Video | A 1975 audio recording of Yaqoob Atif’s ‘Paani da bulbula’:
Hai kambakht tu nein pi hi nahi by Aziz Mian
The 1970s and 1980s were the golden age of Qawali in Pakistan – ancient Sufi devotional music that originated in Iran 700 years ago but thrived the most in South Asia.
Though, it remained popular here, its first true manifestation as a commercially viable art-form emerged in Pakistan between the 1970s and the early 1980s.
Aziz Mian and the Sabri Brothers became the two most popular and commercially successful Qawali acts in Pakistan, followed (in the late 1980s and 1990s) by the likes of Nusrat Fateh Ali Khan.
Among these giants, Aziz Mian became the most controversial. By the mid-1970s, Aziz Mian had risen to become the region’s leading Qawal and was selling out concerts across Pakistan and India.
However, many of his concerts used to also disintegrate into drunken brawls when Aziz Mian would purposely work up the audience into a state of frenzy and in which many among the crowd would lose all sense of order and control.

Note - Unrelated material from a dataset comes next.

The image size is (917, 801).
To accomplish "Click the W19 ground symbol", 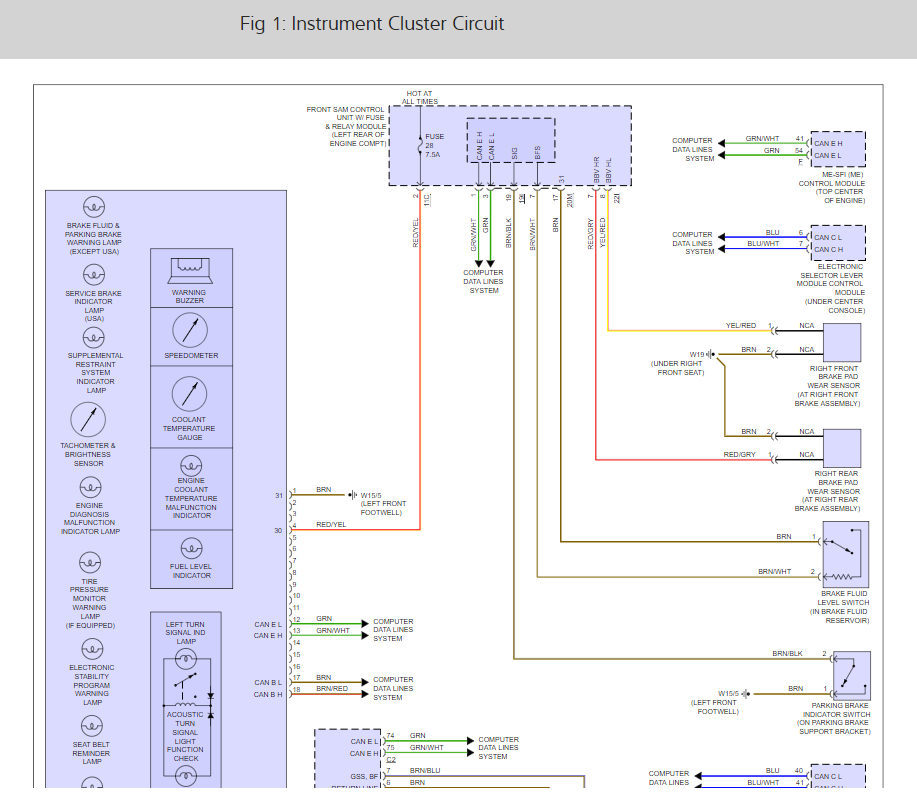I will point(710,354).
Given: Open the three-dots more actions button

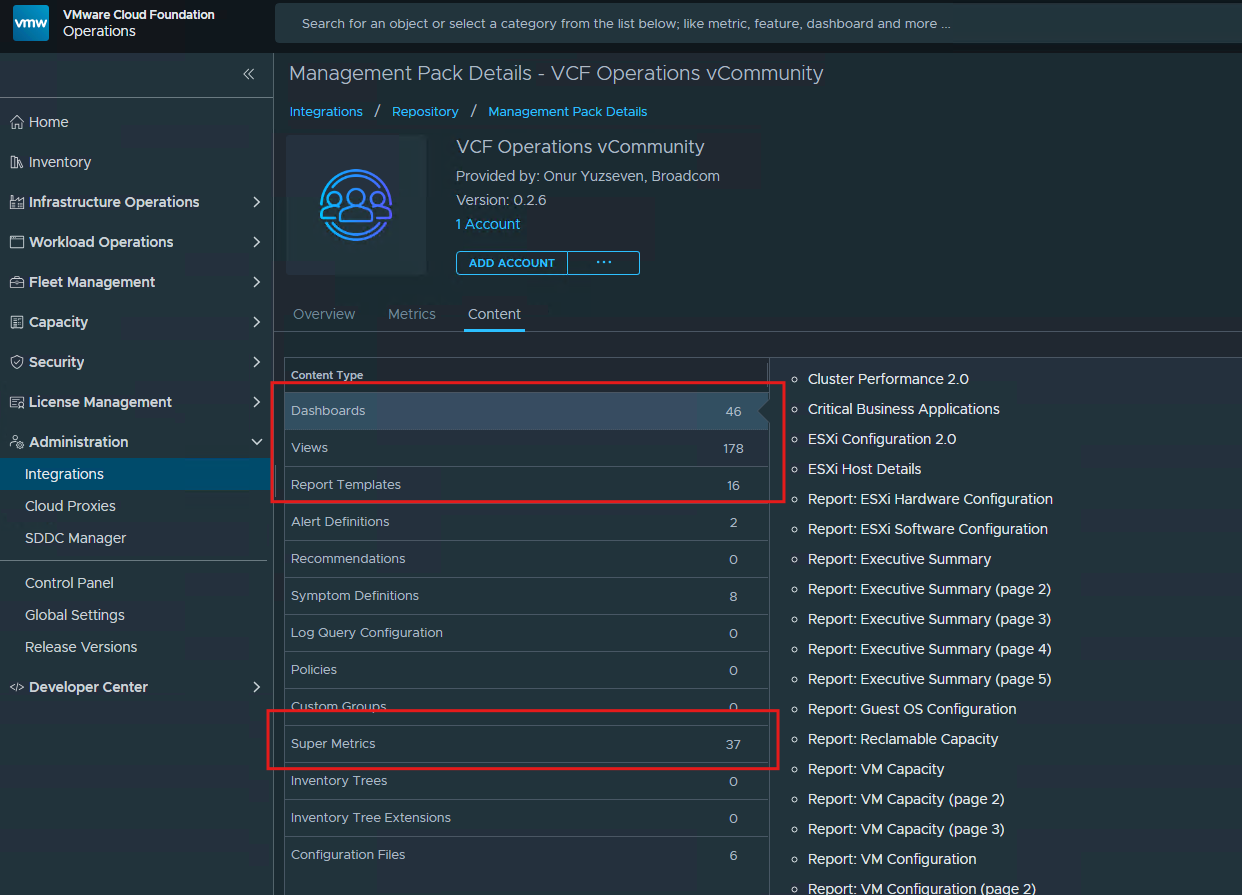Looking at the screenshot, I should click(603, 263).
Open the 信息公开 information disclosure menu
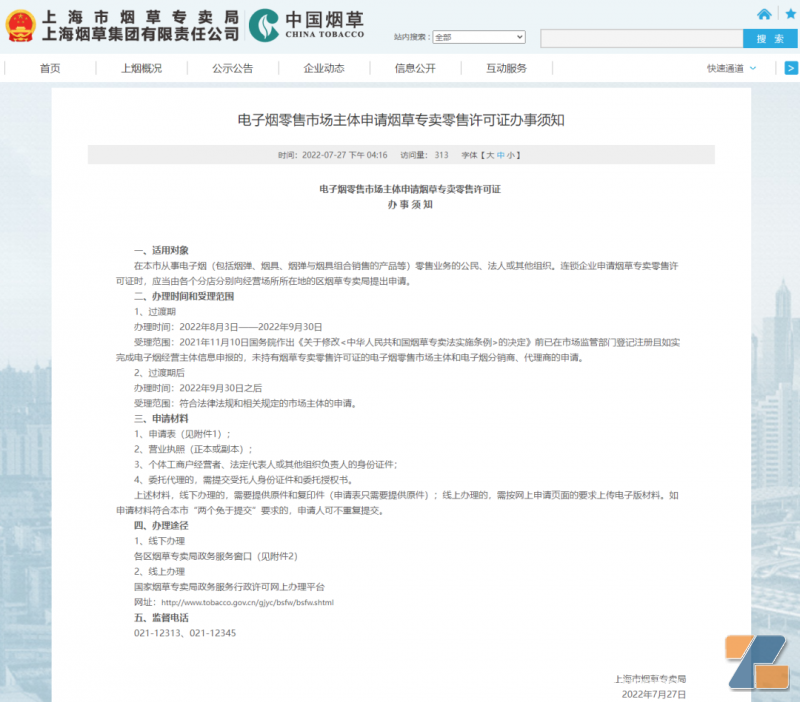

Aziz Mian would explain this as being a step from where the brawling men could take the leap into the next stage of making a direct spiritual connection with the Almighty.
A cultural writer reviewing one such Aziz Mian concert in Karachi (in DAWN) in 1975, described him as being ‘the Nietzschean Sufi!’
The Sabri Brothers on the other hand, were a lot more melodic and hypnotic in their style and also began drawing huge crowds.
Soon, a rivalry began to develop between Aziz Mian and the Brothers.
The Brothers often mocked Aziz Mian for being violent and lacking melody and of being a drunk.
Aziz Mian and the Sabri Brothers both stood for the same Sufi traditions and narratives that had developed in the region, but the Brothers disapproved of Aziz Mian’s open praise of alcohol in his Qawalis – even though alcohol was often consumed at the Brothers’ concerts as well.
Aziz Mian was quick to retaliate. In 1975, he wrote and recorded ‘Hai kambakht, tu nein pe hi nahi’ (Unfortunate soul, you never even drank) in which he derided the Brothers for not understanding and never experiencing the ‘spiritual sides of wine.’
A 30-plus-minutes opus, the Qawali starts by Aziz proudly owning up to liking his drink and then suggests that those who don’t drink and give lectures on morals but indulge in other misdeeds are hypocrites. All the while, he continues to taunt the Brothers for never having experienced wine.
In the long climax of the Qawali, Aziz Mian’s taunting turns into anger and he dismisses his detractors (and the Brothers) for not understanding his intoxicated love for the Almighty because they have no clue what it meant or felt like.
Aziz Mian’s fame began to fade in the late 1980s but he continued to perform right till his death (from liver failure) in 2000.
Video | First audio recording of 'Hai kambakht’ by Aziz Mian (1975):
This article is dedicated to former Editor of Dawn.Com, Musadiq Sanwal - friend, folk singer and the man who enabled me to find the true beauty of Pakistan's various folk traditions and arts. God bless him.